Grüne protestieren gegen Wiesen-Rodung
„Vor vollendete Tatsachen gestellt worden“

Bösensell -

Die mit dem Ausbau des Bahnhofs Bösensell beauftragte Firma hat eine rund 600 Quadratmeter große Wiese komplett gerodet, um dort Baumaterial lagern zu können. Der Kahlschlag rief die Sendener Grünen auf den Plan.

Mittwoch, 22.07.2020, 17:10 Uhr aktualisiert: 24.07.2020, 14:50 Uhr
Die Wiese hinter der ehemaligen Gaststätte Farwick ist komplett abgetragen worden. Dort lagert in den nächsten Wochen Baumaterial für die Modernisierung des Bahnhofs Bösensell.
Die Wiese hinter der ehemaligen Gaststätte Farwick ist komplett abgetragen worden. Dort lagert in den nächsten Wochen Baumaterial für die Modernisierung des Bahnhofs Bösensell. Foto: Siegmar Syffus

Radlader und Bagger haben ganze Arbeit geleistet: Die bis vor wenigen Tagen üppig hinter der ehemaligen Gaststätte Farwick sprießende Wiese ist samt Heckenpflanzen komplett verschwunden. Dieser Kahlschlag veranlasste Rolf Wiederkehr , Vorsitzender des Umweltausschusses, und seine grüne Parteikollegin Sandra Maaß zu einem Ortstermin. Auf dem jetzt freien, rund 600 Quadratmeter großen Areal soll Baumaterial gelagert werden, das zum barrierefreien Umbau des Bahnhofs Bösensell ( WN berichteten) benötigt wird.

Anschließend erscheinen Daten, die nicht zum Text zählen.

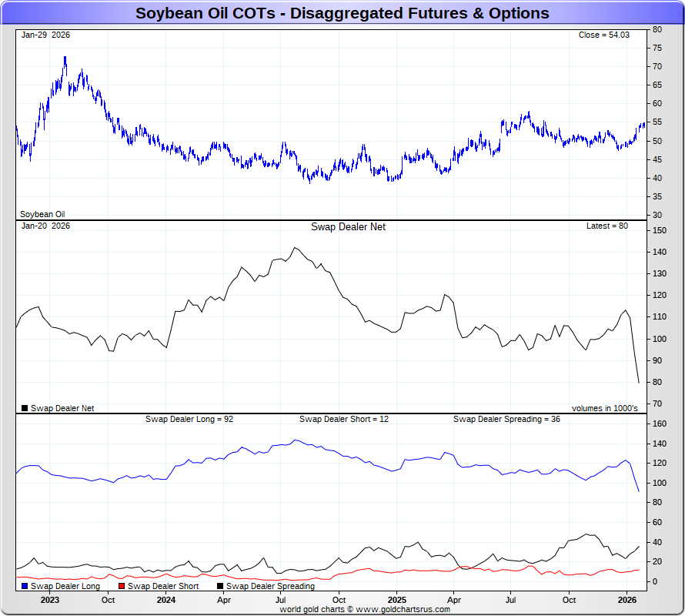Image resolution: width=685 pixels, height=616 pixels.
Task: Click the Swap Dealer Net panel heading
Action: [348, 226]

„Es ist richtig und wichtig, dass der Bahnhof umgebaut wird. Das steht außer Frage“, räumte Maaß klar und deutlich ein. „Doch es ist uns im Vorfeld versprochen worden, dass sensibel mit der Natur umgegangen wird und dass hier zuvor ein Ortstermin stattfindet. Denn der Artenschutz hat eine hohe Priorität in der Gemeinde. Jetzt sind wir vor vollendete Tatsachen gestellt worden“, ärgerte sich die Kommunalpolitikerin. Sie und Rolf Wiederkehr kritisierte diesbezüglich die Informationspolitik der Gemeindeverwaltung: Der Vorsitzende des Umweltausschusses sei nicht in Kenntnis gesetzt worden, dass die vereinbarte Minimierung des Rückschnitts nicht eingehalten werde.

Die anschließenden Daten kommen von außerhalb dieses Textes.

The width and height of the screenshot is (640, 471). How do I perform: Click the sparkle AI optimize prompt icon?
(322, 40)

Der Kritik trat Klaus Mende entgegen. Der Sachbereichsleiter der Sendener Bauverwaltung verwies darauf, dass es sich um eine Baumaßnahme der Deutsch Bahn handele. Die nahezu komplette Rodung sei nach Einschätzung der beauftragte Firma unbedingt erforderlich gewesen. „Das Unternehmen baut vom 1. bis zum 16. August 24 Stunden rund um die Uhr“, so Mende. Denn das betroffene Gleis könne nicht länger gesperrt bleiben. Vor diesem Sachzwang sei die Rodung – laut Aussage der Deutschen Bahn – das „notwendige Maß“. Ein vorheriger Ortstermin mit dem Vorsitzenden des Umweltausschusses hätte an dieser Tatsache nichts geändert, sagte der Sachgebietsleiter. Zudem sei das Areal Teil des Gewerbegebietes. Mende versprach, dass die Wiese „mit einem größeren Mehrwert für die Natur als bisher“ wieder hergerichtet werde.